The global food crisis of 2007–2008 that saw food riots in several African countries, Indonesia, the Philippines, and Haiti because of dramatically increasing grain prices portends worsening food security. Today, in September 2010, people are rioting in Mozambique for the same reason.

Driving across Saskatchewan or Kansas, one sees Wente’s “modern agriculture”: vast distances of highly productive monoculture farmland with hardly any people. In our recent drive through four sub-Saharan African countries (Namibia, Botswana, South Africa and Swaziland), we saw a land densely dotted with small villages and single-family huts where people guarded their small herds and flocks, hoed their meagre maize and vegetable plots, and trudged by with heavy loads of firewood and water. Agribusiness may fit into the overall economic mix and productivity of these countries, but will not help the 60% of the population of sub-Saharan Africa who, as Wente notes, are “smallholder farmers, mostly women, who typically earn a dollar a day or less.”

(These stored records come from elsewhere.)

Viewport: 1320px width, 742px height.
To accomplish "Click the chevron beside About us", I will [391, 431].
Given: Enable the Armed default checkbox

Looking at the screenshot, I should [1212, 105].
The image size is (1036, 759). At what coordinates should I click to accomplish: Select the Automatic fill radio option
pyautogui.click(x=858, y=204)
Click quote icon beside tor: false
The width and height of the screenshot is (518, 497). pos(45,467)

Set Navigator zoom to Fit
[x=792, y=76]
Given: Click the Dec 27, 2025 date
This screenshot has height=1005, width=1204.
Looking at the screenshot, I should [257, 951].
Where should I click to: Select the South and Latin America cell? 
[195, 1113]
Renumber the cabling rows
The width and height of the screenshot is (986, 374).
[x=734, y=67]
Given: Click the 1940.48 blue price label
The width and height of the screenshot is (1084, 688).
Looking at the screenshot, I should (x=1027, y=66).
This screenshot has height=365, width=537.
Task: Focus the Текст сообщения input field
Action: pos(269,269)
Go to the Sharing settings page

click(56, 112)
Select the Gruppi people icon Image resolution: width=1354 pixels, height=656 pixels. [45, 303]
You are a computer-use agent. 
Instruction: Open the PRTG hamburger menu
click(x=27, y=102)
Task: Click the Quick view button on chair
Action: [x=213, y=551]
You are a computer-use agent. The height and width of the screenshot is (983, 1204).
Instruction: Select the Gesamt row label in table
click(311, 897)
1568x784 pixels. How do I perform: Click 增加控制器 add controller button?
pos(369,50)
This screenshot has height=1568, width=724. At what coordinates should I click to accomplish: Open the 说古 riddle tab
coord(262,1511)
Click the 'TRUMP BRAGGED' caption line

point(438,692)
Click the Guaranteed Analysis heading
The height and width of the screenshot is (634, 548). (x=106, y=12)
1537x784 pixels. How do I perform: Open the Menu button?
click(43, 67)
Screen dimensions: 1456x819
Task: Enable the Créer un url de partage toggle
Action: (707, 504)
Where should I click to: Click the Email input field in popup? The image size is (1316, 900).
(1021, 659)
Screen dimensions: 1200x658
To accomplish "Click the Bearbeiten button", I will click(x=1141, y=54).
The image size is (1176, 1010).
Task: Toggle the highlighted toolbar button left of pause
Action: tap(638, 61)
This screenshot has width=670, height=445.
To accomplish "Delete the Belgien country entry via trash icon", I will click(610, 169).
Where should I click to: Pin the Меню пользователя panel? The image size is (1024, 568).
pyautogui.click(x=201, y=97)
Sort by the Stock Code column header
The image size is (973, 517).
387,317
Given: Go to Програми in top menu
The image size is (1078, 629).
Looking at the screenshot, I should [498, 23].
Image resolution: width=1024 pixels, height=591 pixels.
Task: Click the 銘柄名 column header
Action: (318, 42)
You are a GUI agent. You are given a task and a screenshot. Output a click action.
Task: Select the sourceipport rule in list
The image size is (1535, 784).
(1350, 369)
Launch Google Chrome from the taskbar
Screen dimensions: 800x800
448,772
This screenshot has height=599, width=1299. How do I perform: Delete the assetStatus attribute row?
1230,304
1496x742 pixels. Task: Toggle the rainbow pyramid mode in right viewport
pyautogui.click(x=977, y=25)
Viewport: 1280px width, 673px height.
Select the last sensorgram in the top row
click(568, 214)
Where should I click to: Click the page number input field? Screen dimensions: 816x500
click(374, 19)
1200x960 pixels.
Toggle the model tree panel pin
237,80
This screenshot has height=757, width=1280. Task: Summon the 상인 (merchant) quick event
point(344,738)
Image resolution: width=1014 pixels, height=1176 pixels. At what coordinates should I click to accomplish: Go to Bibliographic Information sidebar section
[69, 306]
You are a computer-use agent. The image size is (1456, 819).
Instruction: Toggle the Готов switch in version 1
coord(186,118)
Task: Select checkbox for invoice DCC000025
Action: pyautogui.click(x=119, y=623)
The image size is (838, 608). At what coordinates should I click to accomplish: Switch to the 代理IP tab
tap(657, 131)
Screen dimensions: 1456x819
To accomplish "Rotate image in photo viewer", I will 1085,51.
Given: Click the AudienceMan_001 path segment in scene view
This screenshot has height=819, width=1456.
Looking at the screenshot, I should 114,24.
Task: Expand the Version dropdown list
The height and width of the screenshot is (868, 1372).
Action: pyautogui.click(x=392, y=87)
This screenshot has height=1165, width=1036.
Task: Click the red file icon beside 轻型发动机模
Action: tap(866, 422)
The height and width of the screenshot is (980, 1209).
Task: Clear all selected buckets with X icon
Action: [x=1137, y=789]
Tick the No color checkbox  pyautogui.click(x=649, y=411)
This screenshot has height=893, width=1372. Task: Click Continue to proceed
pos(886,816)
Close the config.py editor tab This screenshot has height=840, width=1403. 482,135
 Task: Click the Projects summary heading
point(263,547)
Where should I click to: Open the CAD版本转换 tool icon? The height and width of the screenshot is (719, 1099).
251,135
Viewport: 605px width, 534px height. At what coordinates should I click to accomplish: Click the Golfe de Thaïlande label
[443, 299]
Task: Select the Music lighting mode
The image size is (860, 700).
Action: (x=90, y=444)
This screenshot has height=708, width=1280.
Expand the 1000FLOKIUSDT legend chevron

Agribusiness is making their plight worse day by day. The report, “Land grab or development opportunity? Agricultural investments and international land deals in Africa” by the United Nations and the International Institute for Environment and Development, shows that big businesses in rich countries have been buying and leasing farmland in Africa at an alarming rate. Since 2004, governments of five African countries of re-allocated (sold outright or leased in long-term contracts) 2,492,684 ha of land (excluding allocations below 1000 ha) away from smallholders to big business, many of them foreign. They include governments or businessed in Saudi Arabia, Yemen, Kuwait, Qatar, India, Britain, South Korea, and China. The rate of farmland reallocation to foreigners has increased dramatically after the 2007–2008 food crisis as countries seek to increase their own food security. In May, the government of Madagascar fell because of a popular uprising against the government’s 99 year leases of almost 1.8 million ha of farmland to South Korean and Indian companies.

The biotechnology that Wendt and many others advocate as a panacea for African hunger is not bad by itself and may be an important part of the mix, but will not help the smallholders and often hurts them. What they need is for rich countries like Canada to tie its international trade and aid in poor countries to only those business deals and programs that help poor families.